O Programa de Apoio ao Desenvolvimento Institucional do Sistema Único de Saúde, conhecido como Proadi-SUS, vinculado ao Ministério da Saúde, já realizou atendimentos para mais de 24 mil indígenas localizados em áreas remotas do Brasil.
Os serviços promovidos pelos 34 Distritos Sanitários Especiais Indígenas abrangem acompanhamento de pré-natal, treinamentos voltados à atuação em saneamento e oferta de teleconsultas médicas. Essas atividades são voltadas a garantir assistência a comunidades indígenas distantes dos grandes centros urbanos.

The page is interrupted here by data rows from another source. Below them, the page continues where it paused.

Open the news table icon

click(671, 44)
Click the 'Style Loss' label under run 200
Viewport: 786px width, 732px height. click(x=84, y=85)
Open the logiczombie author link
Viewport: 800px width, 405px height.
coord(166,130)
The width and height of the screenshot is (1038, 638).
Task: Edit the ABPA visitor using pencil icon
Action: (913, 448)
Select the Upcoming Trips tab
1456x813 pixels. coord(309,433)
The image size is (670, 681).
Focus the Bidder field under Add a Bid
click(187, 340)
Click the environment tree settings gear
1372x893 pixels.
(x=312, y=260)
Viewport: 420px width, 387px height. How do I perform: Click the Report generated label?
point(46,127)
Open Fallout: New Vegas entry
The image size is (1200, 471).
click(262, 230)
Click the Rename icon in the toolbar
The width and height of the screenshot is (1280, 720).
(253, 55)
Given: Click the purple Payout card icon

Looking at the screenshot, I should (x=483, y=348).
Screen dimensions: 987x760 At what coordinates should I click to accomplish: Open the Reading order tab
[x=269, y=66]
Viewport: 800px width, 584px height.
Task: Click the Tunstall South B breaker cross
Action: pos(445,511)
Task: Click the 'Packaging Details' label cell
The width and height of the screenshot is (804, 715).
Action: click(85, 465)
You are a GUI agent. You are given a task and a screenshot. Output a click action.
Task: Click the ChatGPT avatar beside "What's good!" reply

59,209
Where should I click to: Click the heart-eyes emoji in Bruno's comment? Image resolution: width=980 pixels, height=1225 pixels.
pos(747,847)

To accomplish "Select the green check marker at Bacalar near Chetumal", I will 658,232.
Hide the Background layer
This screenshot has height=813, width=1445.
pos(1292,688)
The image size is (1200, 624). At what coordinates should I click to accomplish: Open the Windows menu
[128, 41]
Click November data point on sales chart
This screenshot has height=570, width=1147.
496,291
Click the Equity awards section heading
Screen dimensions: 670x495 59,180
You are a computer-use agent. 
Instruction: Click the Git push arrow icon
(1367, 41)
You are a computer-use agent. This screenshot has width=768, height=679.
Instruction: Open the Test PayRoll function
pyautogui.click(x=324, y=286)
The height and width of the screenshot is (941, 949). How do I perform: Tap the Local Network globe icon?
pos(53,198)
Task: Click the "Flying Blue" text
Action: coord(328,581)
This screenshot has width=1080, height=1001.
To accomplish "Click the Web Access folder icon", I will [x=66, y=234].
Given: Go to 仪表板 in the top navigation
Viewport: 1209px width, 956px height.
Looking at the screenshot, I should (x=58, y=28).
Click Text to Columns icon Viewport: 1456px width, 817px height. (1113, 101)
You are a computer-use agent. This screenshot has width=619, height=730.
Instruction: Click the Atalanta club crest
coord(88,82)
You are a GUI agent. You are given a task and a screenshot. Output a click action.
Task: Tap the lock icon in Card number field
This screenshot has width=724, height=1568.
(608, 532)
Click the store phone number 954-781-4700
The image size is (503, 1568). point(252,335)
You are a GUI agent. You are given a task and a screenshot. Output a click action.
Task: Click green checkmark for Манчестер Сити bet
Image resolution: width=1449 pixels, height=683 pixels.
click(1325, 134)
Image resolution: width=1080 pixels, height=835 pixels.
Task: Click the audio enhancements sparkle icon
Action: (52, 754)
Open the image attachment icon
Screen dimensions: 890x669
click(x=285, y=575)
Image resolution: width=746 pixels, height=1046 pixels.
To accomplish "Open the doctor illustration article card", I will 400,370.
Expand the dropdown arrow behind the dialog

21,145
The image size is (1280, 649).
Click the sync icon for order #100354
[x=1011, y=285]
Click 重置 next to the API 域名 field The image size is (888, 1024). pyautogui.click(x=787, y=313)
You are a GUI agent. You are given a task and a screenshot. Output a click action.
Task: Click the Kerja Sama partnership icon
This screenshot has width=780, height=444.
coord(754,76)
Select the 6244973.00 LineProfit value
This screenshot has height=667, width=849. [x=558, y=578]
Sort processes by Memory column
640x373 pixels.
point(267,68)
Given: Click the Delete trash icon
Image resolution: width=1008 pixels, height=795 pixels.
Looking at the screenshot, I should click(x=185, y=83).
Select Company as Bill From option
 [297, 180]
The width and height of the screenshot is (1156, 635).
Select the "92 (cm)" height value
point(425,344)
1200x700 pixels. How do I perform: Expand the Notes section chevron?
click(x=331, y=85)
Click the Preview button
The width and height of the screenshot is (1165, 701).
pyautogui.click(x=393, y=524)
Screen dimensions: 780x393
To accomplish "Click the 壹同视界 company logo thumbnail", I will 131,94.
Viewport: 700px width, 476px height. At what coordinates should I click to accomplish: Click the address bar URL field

Para ampliar o acesso à saúde, o Proadi-SUS estabeleceu parcerias com hospitais privados, responsáveis por disponibilizar sistemas eletrônicos que conectam profissionais das Unidades Básicas de Saúde a centros menores, presentes em localidades indígenas consideradas de difícil acesso.
Nos estados do Norte e Nordeste, os avanços do programa se tornaram evidentes em diferentes comunidades. No Maranhão e em Alagoas, vinte e duas comunidades indígenas já foram beneficiadas, totalizando 256 teleconsultas e 178 pacientes assistidos por meio da colaboração com a Beneficência Portuguesa, localizada na cidade de São Paulo.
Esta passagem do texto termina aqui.